TASK TO CARRY OUT: Reproduce the entries below word for word, beginning at the line that contains "The width and" and stopping after the line that contains "pyautogui.click(x=1143, y=664)". Leave the pictures out of your copy.

TASK INPUT:
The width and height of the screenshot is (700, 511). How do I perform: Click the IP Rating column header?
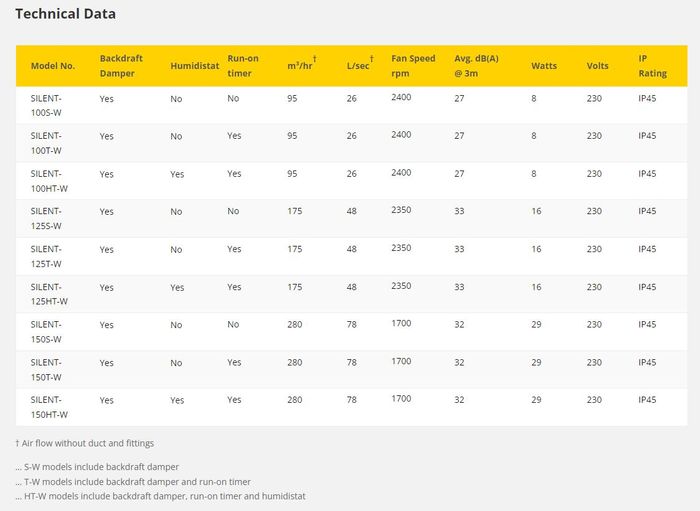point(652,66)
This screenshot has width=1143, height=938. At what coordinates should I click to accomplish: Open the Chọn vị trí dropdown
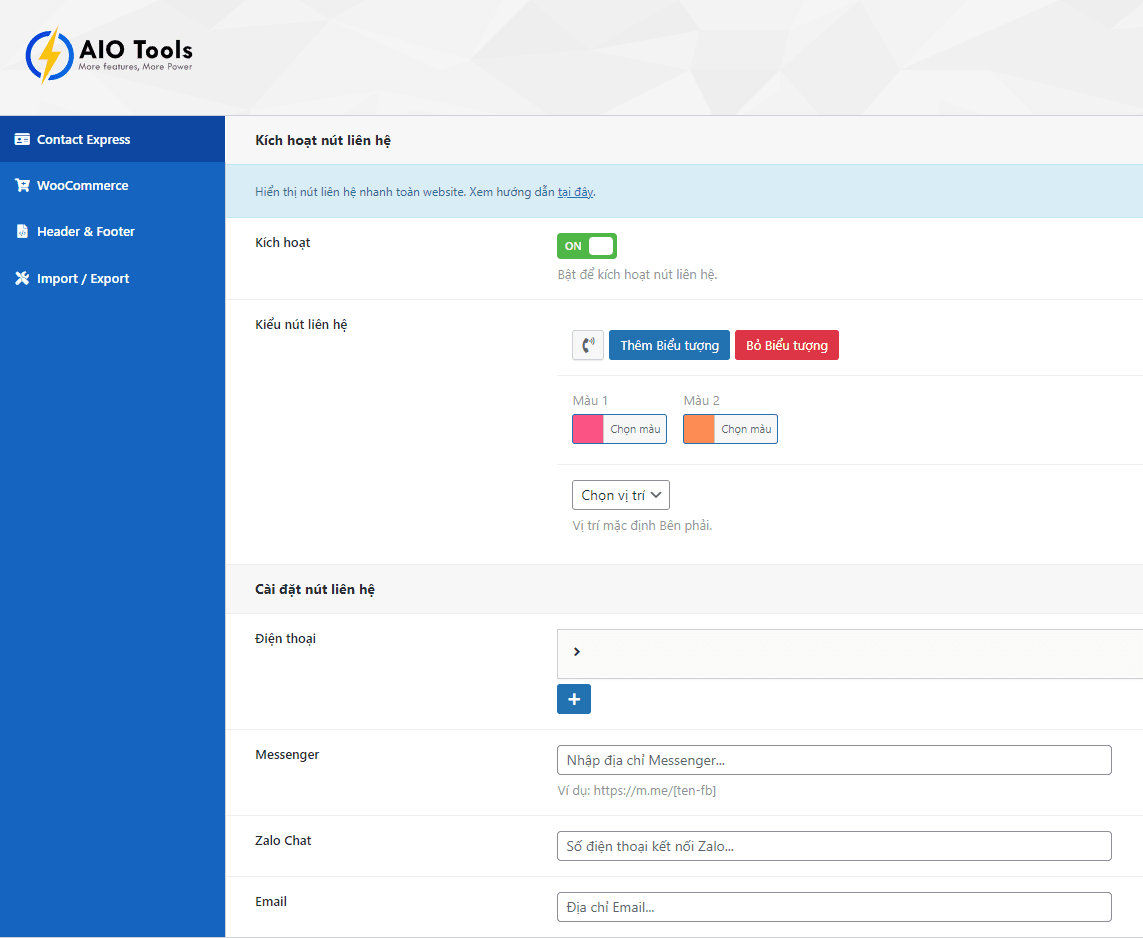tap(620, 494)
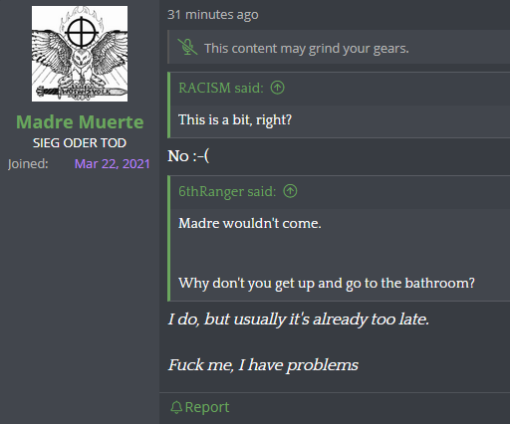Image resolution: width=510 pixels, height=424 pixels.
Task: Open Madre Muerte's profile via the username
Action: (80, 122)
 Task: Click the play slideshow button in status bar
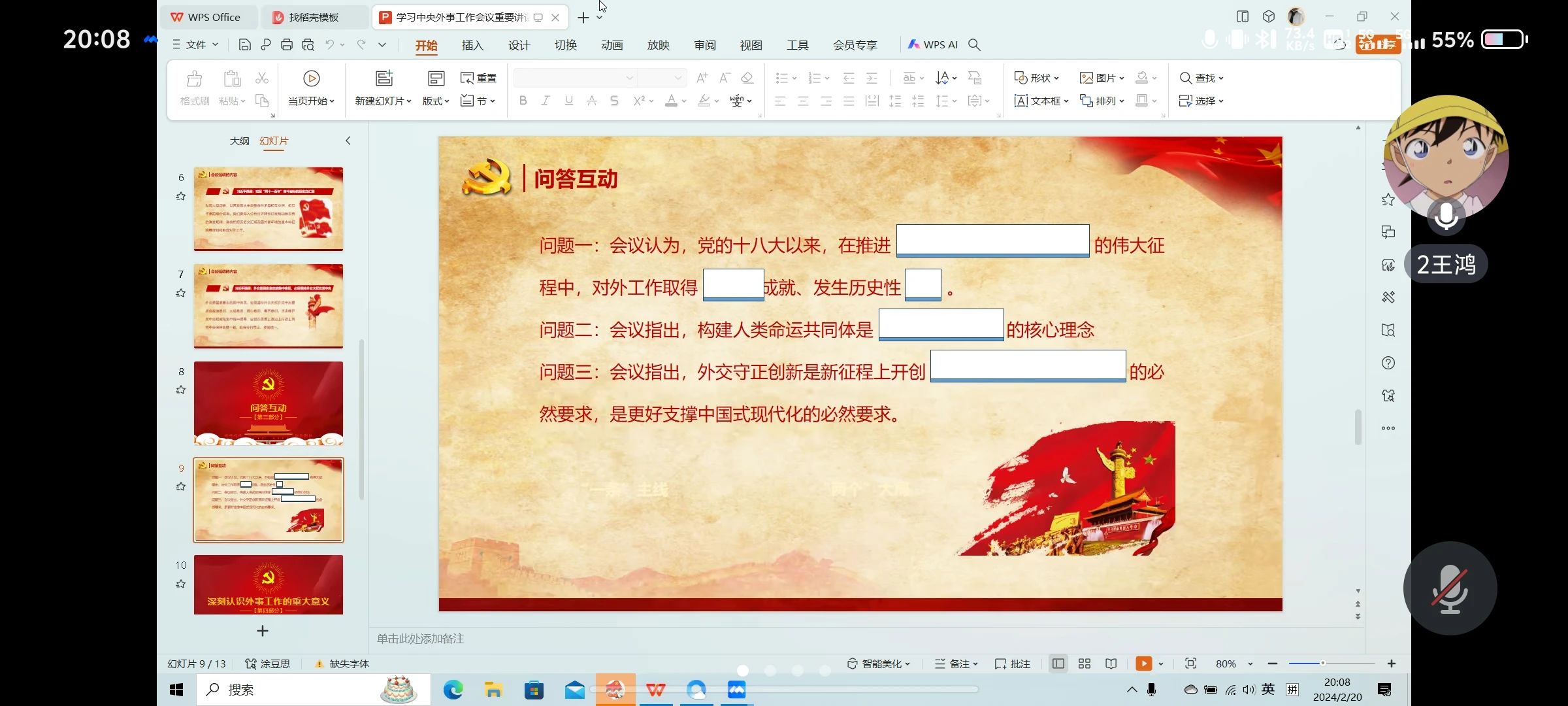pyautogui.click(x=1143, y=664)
==
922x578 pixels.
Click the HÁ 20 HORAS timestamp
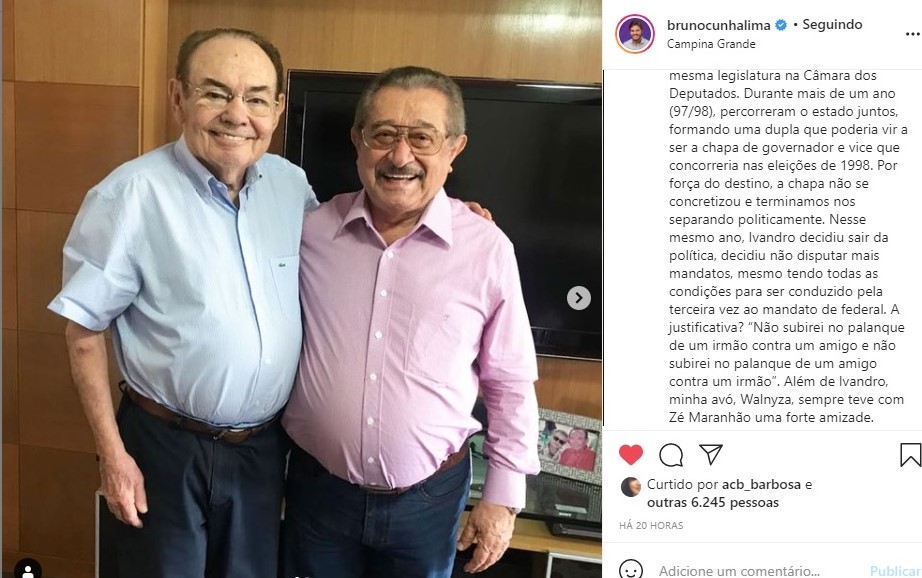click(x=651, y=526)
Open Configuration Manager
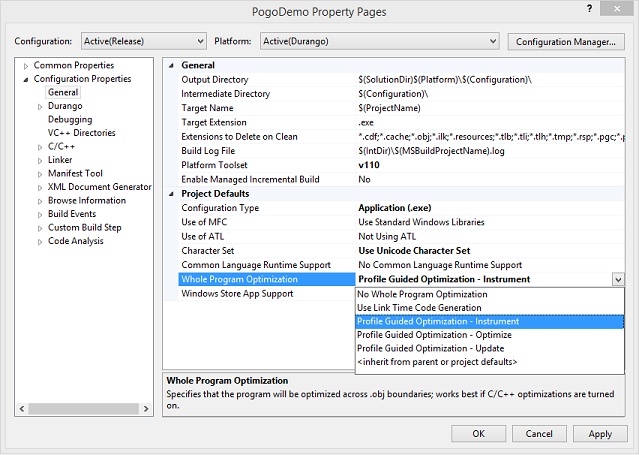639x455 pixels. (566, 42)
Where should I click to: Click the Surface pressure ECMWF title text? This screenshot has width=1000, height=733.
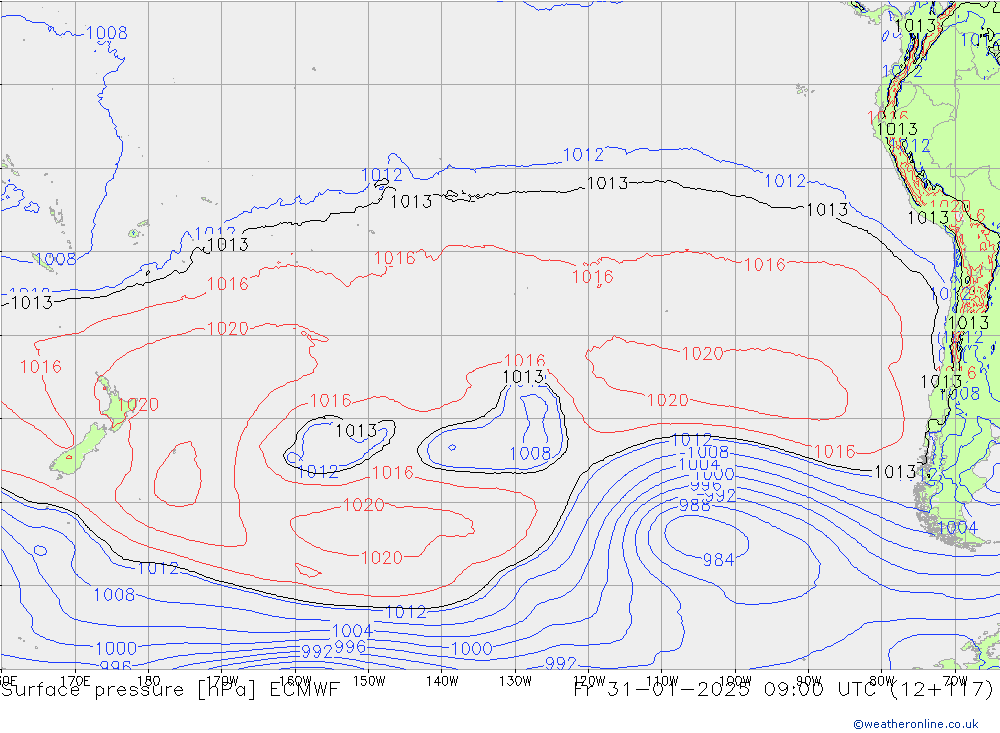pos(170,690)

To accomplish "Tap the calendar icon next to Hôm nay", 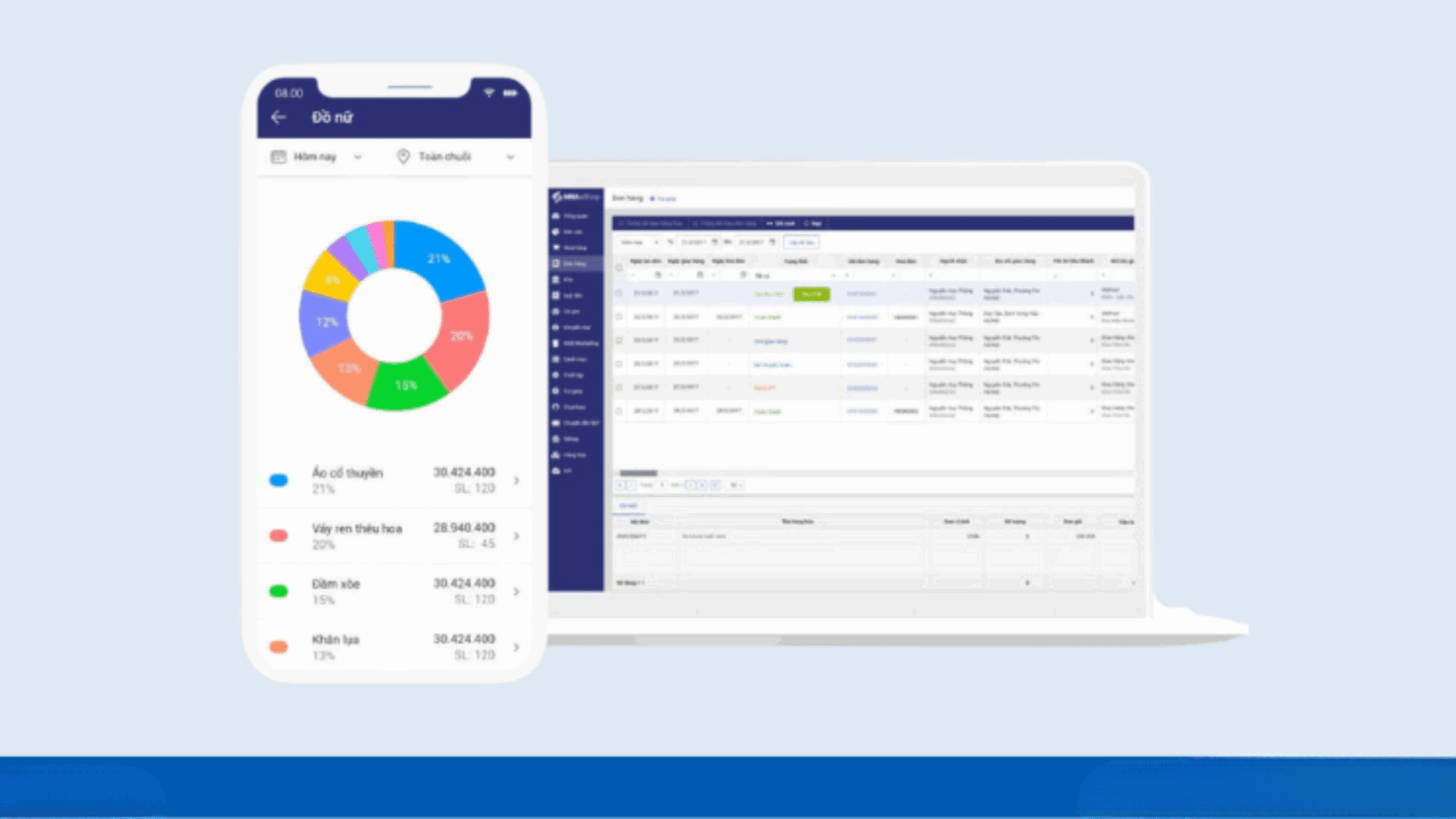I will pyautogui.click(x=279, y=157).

OUTPUT FOR THIS TASK:
The width and height of the screenshot is (700, 511). How do I perform: Click the IP Rating column header?
point(652,66)
This screenshot has width=1143, height=938. At what coordinates should I click to accomplish: Open the Chọn vị trí dropdown
tap(620, 494)
Image resolution: width=510 pixels, height=424 pixels.
Task: Open Madre Muerte's profile via the username
Action: (80, 122)
 Task: Click the play slideshow button in status bar
pyautogui.click(x=1143, y=664)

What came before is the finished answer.